La visita técnica del Fondo Monetario Internacional cerró con una lectura favorable para la economía dominicana: el crecimiento se proyecta en torno al 4% para 2026 y la inflación sigue dentro del rango meta, una combinación que el Gobierno recibió con satisfacción. Esa valoración se apoya en varios indicadores: el IMAE del Banco Central acumuló un alza de 4.0% entre enero y abril, las remesas alcanzaron US$ 5,170.1 millones entre enero y mayo, un 5.4% más que en igual tramo del año pasado, y se suma la previsión de US$ 12,500 millones por turismo, además del impulso de las exportaciones de oro frente al choque petrolero ligado al conflicto en Medio Oriente.
Sin embargo, el cuadro que se presentó ante el FMI también deja ver los límites de esa narrativa. Aunque la economía en conjunto avanza, el comercio apenas creció 1.7%, una señal de que el dinamismo no se distribuye de manera homogénea. El Banco Central, además, registró que de 118,631 nuevos ocupados netos en el primer trimestre de 2026, 98,127 correspondieron a empleos informales, para un 82.7%. En otras palabras, los buenos números macroeconómicos conviven con una realidad en la que una parte de las familias no siente en sus ingresos el mismo ritmo que muestran las cifras generales.

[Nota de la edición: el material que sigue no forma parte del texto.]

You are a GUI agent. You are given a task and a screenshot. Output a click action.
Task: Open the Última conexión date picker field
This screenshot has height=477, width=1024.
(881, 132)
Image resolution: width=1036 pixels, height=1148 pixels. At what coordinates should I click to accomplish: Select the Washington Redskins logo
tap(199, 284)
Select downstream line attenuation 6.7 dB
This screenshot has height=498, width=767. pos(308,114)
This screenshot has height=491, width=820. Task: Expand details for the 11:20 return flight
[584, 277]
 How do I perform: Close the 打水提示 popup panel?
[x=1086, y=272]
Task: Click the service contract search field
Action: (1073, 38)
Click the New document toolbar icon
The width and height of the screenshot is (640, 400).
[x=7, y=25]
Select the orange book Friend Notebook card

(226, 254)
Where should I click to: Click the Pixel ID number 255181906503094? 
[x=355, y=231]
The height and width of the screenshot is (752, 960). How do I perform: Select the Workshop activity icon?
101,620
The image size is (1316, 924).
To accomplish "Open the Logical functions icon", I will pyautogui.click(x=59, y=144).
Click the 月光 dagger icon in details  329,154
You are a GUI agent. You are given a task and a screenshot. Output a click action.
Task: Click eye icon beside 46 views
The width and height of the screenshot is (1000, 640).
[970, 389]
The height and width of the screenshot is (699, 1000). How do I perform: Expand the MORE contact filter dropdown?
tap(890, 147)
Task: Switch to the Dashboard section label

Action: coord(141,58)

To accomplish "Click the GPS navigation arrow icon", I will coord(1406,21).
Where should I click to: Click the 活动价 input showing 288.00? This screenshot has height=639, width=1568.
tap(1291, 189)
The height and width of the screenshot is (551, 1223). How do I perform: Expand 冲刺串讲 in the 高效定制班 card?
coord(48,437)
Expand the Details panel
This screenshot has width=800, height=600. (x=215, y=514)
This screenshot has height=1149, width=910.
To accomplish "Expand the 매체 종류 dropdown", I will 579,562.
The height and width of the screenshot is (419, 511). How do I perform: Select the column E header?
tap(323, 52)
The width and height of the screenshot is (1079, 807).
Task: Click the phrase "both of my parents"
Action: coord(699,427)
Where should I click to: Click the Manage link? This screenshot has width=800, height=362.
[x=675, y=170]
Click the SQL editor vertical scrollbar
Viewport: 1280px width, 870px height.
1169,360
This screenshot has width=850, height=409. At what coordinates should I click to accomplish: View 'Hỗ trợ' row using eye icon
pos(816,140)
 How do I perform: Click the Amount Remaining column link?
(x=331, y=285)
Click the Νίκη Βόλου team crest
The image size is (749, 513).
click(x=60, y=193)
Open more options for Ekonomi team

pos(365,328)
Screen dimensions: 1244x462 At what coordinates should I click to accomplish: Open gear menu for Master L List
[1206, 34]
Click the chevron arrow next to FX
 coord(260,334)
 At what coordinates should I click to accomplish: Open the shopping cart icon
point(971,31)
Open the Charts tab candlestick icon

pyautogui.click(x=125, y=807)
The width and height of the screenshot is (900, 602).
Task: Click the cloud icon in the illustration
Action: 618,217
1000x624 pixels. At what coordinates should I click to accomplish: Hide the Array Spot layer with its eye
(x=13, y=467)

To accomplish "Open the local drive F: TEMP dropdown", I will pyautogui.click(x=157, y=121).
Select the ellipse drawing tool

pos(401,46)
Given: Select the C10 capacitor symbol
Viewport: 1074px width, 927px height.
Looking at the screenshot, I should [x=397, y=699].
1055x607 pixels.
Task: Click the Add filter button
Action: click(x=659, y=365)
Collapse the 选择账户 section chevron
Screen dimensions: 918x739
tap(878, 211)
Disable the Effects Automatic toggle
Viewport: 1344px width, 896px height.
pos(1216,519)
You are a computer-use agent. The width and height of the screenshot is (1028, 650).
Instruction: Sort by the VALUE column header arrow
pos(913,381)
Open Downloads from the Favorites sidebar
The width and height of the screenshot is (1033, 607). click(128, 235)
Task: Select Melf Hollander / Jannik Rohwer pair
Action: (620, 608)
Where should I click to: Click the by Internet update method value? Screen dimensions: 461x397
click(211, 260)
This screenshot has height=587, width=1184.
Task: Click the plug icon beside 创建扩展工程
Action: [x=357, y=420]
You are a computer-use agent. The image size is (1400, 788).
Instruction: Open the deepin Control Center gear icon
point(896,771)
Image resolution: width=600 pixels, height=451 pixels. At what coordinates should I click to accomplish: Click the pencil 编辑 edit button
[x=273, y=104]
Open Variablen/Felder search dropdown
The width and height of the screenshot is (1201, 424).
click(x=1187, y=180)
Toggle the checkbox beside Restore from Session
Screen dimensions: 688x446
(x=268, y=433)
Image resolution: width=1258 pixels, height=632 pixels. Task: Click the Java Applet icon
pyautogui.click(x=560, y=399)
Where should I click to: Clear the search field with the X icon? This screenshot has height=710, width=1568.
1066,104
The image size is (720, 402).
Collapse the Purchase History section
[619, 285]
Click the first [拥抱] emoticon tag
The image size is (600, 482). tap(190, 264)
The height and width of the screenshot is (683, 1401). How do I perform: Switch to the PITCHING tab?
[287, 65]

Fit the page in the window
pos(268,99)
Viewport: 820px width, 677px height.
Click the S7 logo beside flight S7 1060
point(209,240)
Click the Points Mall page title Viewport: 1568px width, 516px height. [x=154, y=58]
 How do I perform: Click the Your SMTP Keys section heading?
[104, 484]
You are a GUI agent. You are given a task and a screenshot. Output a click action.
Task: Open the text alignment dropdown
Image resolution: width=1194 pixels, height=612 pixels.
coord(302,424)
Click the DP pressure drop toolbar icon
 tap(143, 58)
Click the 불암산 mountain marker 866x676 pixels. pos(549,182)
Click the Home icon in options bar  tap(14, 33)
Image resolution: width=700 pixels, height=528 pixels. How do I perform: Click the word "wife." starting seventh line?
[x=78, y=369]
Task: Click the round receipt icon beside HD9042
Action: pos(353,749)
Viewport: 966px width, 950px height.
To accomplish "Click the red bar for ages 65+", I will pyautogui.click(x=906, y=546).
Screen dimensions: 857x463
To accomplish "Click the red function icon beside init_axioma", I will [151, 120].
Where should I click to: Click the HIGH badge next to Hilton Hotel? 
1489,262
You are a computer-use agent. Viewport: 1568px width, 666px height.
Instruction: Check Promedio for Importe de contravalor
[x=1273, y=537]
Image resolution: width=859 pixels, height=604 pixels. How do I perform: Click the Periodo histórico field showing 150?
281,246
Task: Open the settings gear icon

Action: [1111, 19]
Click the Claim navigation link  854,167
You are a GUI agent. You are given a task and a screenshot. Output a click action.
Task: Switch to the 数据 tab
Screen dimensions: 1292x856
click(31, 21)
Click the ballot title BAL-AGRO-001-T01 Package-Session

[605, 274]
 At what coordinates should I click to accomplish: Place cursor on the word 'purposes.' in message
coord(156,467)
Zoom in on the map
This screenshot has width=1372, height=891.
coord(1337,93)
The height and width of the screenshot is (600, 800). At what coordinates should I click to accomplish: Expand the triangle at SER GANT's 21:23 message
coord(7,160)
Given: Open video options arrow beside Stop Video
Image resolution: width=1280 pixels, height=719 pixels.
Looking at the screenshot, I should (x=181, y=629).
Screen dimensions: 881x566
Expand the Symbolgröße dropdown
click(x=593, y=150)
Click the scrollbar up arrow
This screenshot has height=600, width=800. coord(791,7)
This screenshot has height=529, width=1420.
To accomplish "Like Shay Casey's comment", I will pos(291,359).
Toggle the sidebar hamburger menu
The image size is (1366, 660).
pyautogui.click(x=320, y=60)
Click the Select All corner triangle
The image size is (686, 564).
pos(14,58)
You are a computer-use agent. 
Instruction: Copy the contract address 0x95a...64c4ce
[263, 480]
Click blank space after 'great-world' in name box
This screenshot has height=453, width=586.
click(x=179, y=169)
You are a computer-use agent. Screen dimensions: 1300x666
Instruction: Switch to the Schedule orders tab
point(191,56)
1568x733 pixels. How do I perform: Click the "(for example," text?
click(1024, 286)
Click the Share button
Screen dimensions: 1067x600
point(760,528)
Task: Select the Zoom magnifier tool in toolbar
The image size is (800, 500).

A la vez, el debate sobre el anteproyecto de ley que procura recaudar hasta RD$ 50,000 millones adicionales gana un peso político y social mayor. La mezcla de estabilidad macroeconómica y mayor presión recaudatoria abre interrogantes sobre prioridades, impacto para los ciudadanos y necesidad de supervisión sobre las decisiones oficiales. Más que cerrar la discusión, el balance dejado por la visita del FMI refuerza la exigencia de explicar por qué, con crecimiento e inflación controlada, el país sigue enfrentando brechas y una propuesta fiscal que divide aguas.